3.1. Sostiene che nel caso di specie vi era il solo dispositivo della sentenza di assoluzione ‘perché il fatto non costituisce reato’, non essendo state ancora depositate le motivazioni.
3.2. Solo con la memoria la ricorrente deposita la sentenza penale nella sua interezza.
Anche tale censura è manifestamente infondata in quanto la ricorrente erroneamente ritiene di poter estendere gli effetti dell’assoluzione penale a soggetto diverso da quello nei confronti del quale è stata pronunciata.
In estrema sintesi, il ricorso va rigettato e la ricorrente condannata al pagamento delle spese processuali nella misura liquidata in dispositivo.
P.Q.M.
rigetta il ricorso e condanna la ricorrente al pagamento in favore della controricorrente delle spese del presente giudizio di
legittimità, che liquida in euro 30.000,00 per compensi, oltre spese prenotate a debito.

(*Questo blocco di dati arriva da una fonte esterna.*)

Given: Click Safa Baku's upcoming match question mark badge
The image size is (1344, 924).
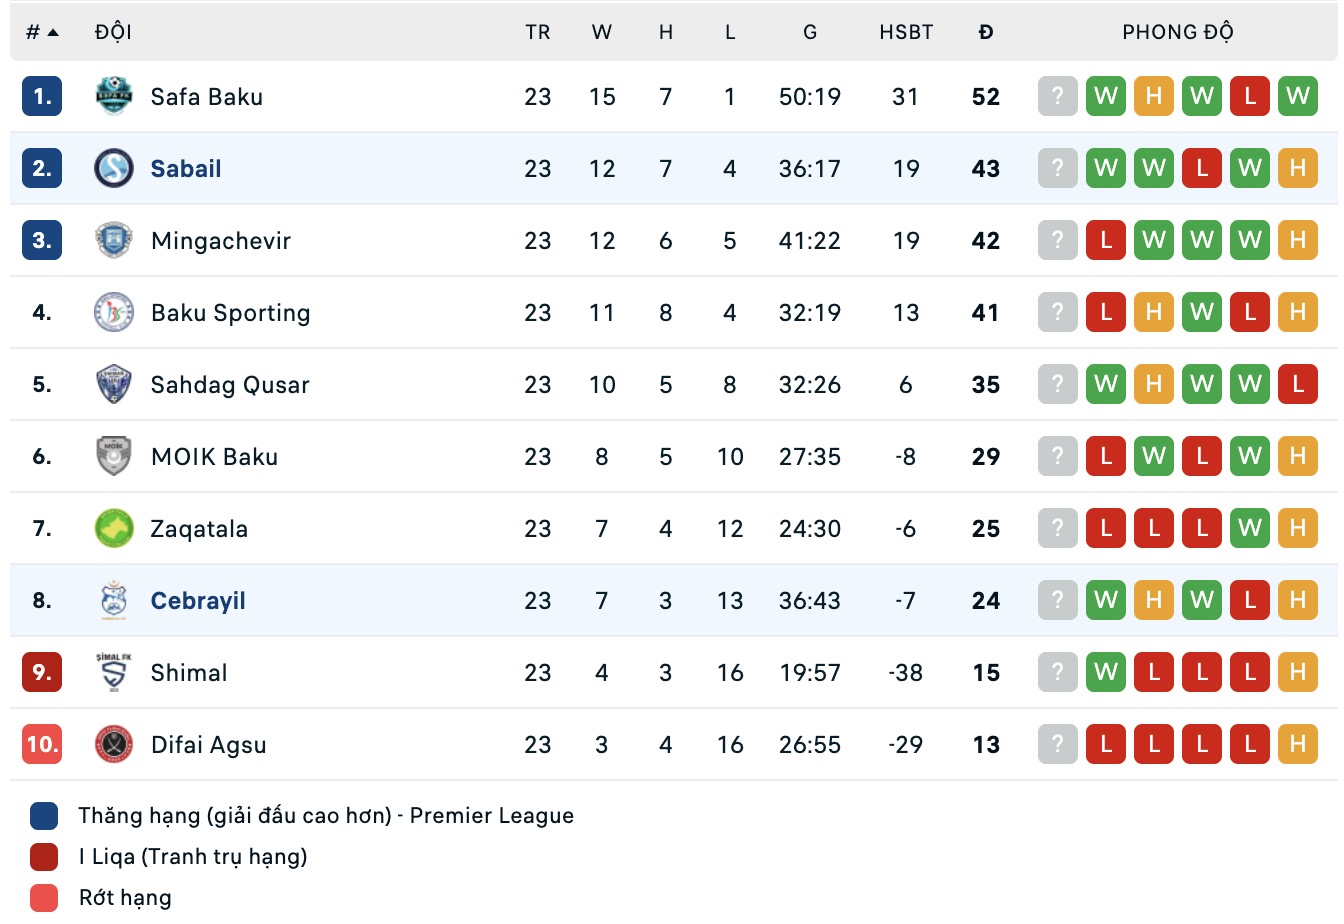Looking at the screenshot, I should (1058, 96).
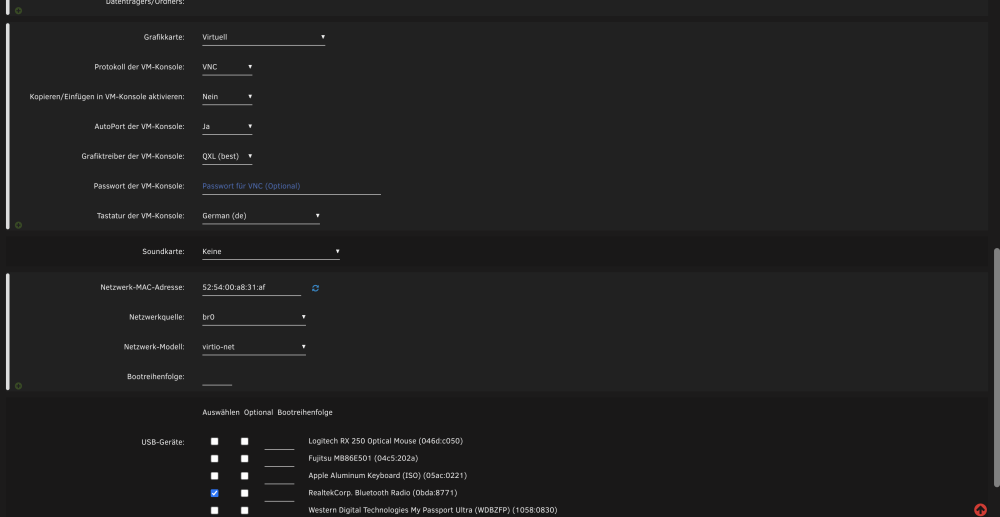The width and height of the screenshot is (1000, 517).
Task: Open Protokoll der VM-Konsole VNC dropdown
Action: (x=227, y=67)
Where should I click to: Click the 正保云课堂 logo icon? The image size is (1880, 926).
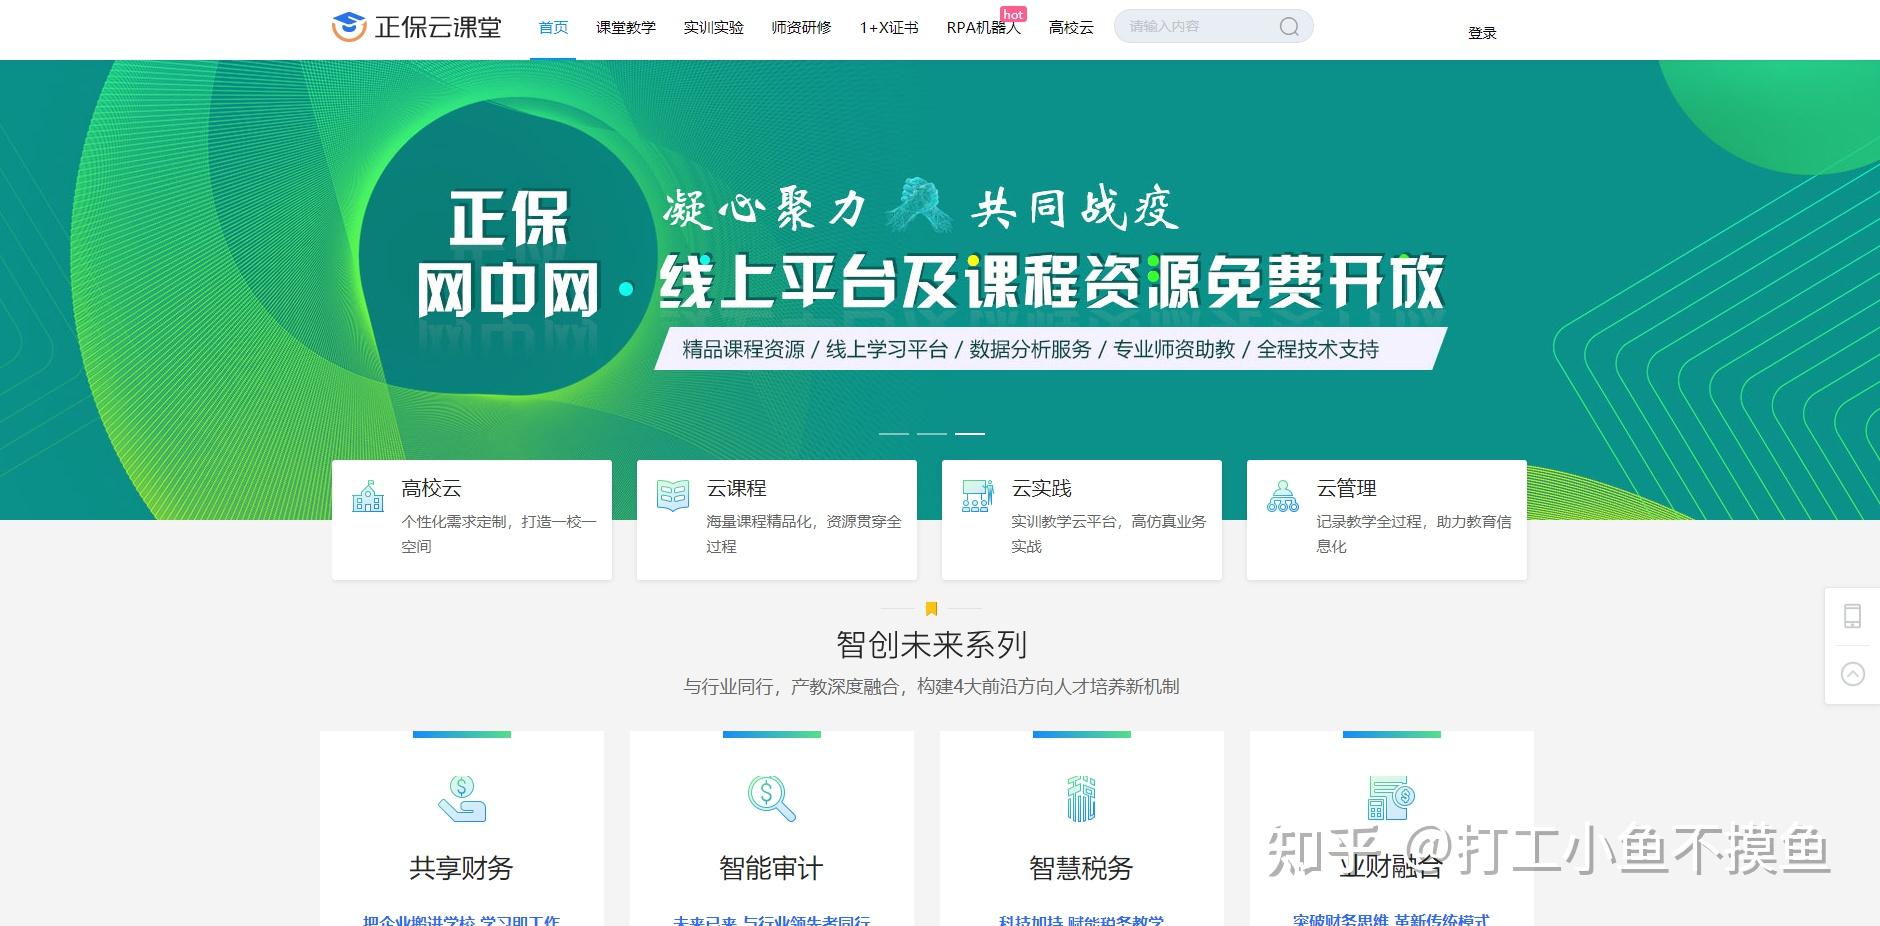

Ai sensi dell’art. 13, comma 1 -quater, del d.P.R. n. 115 del 2002, dà atto della sussistenza dei presupposti processuali per il versamento, da parte della ricorrente, di un ulteriore importo a titolo di contributo unificato pari a quello previsto per il ricorso, a norma del comma 1-bis, RAGIONE_SOCIALE stesso articolo 13, se dovuto.